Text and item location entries
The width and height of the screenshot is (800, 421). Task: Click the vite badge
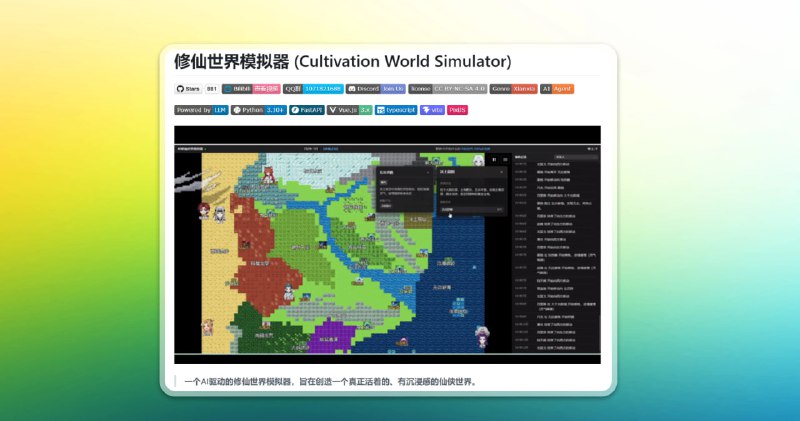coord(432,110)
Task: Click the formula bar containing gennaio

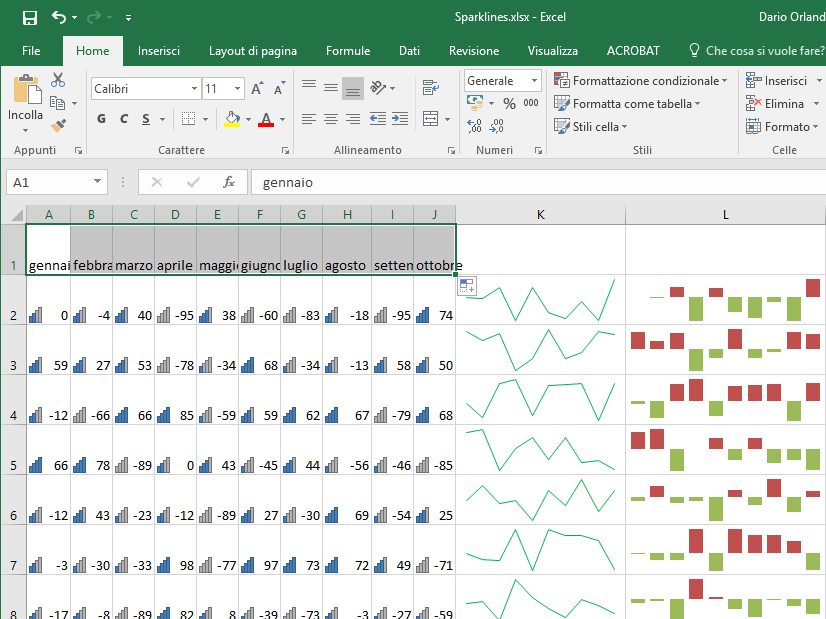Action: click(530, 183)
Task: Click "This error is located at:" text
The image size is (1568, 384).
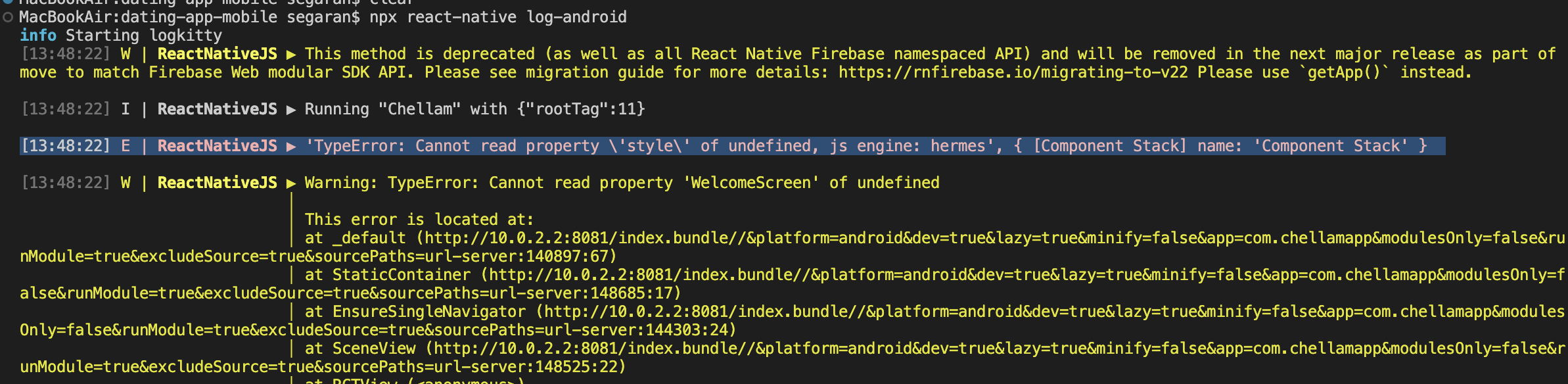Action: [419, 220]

What is expected
Retype every line of the records word for word, leaving out the pictures.

Reply
The width and height of the screenshot is (800, 421). Task: Click the vite badge
coord(432,110)
Task: Click the formula bar containing gennaio

Action: click(530, 183)
Task: Click "This error is located at:" text
The image size is (1568, 384).
Action: [419, 220]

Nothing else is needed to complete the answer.